---------- MATERIAL PROVIDED

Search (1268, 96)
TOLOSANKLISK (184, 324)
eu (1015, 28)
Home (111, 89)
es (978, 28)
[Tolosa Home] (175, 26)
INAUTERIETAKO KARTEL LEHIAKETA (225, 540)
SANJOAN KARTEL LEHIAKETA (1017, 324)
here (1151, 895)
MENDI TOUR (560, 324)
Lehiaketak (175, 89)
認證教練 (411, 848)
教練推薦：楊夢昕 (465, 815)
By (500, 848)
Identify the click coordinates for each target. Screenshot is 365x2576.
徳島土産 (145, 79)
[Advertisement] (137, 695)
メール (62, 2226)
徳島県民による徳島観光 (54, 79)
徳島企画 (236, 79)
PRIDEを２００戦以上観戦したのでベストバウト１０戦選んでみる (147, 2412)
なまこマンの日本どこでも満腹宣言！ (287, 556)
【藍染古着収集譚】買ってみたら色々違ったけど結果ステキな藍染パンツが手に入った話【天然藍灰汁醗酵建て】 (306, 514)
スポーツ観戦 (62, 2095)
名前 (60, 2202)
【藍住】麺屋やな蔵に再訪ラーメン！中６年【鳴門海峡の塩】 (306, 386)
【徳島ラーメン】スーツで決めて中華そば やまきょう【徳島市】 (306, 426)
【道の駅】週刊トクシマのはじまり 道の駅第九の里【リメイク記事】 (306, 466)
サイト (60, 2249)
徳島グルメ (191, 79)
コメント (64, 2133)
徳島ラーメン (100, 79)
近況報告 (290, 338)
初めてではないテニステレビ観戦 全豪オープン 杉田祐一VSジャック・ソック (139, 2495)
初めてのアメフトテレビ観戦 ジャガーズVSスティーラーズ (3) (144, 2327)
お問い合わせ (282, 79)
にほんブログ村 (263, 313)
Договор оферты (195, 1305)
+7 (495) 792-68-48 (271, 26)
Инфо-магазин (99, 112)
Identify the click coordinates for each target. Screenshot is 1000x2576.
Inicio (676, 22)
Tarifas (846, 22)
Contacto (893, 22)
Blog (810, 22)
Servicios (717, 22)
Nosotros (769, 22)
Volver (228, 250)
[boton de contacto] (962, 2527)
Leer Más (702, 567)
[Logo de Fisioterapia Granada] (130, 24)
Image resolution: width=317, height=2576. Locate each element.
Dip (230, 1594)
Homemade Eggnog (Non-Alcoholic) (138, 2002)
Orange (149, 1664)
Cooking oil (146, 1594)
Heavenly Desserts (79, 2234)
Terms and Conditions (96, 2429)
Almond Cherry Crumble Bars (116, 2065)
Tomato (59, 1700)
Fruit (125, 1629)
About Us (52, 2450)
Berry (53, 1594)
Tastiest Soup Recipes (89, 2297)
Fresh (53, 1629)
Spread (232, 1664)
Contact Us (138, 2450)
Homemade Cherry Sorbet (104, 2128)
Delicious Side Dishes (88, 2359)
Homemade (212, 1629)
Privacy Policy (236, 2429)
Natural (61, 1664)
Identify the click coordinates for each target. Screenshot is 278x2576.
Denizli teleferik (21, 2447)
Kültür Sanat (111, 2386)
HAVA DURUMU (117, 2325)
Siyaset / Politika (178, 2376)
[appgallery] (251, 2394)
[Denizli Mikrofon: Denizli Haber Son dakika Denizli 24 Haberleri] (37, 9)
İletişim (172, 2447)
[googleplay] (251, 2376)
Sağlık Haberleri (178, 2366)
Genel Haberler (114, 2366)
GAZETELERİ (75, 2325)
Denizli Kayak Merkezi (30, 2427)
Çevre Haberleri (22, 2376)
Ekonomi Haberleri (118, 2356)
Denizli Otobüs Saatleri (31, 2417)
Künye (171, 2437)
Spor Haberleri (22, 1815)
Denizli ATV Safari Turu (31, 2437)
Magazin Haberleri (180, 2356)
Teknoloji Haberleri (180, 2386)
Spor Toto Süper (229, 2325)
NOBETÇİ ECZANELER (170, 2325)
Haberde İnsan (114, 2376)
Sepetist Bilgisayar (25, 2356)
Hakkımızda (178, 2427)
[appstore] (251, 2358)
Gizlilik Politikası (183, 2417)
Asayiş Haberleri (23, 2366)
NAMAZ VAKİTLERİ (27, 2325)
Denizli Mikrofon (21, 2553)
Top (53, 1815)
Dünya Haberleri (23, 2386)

--------------------

» PROBLEM STATEMENT:
Beginning with the line holding "名前 (60, 2202)" and ending with the line holding "792-68-48 (271, 26)", write out the stretch of material above exactly; add no further lines.

» OUTPUT FOR THIS TASK:
名前 (60, 2202)
【藍住】麺屋やな蔵に再訪ラーメン！中６年【鳴門海峡の塩】 (306, 386)
【徳島ラーメン】スーツで決めて中華そば やまきょう【徳島市】 (306, 426)
【道の駅】週刊トクシマのはじまり 道の駅第九の里【リメイク記事】 (306, 466)
サイト (60, 2249)
徳島グルメ (191, 79)
コメント (64, 2133)
徳島ラーメン (100, 79)
近況報告 (290, 338)
初めてではないテニステレビ観戦 全豪オープン 杉田祐一VSジャック・ソック (139, 2495)
初めてのアメフトテレビ観戦 ジャガーズVSスティーラーズ (3) (144, 2327)
お問い合わせ (282, 79)
にほんブログ村 (263, 313)
Договор оферты (195, 1305)
+7 (495) 792-68-48 (271, 26)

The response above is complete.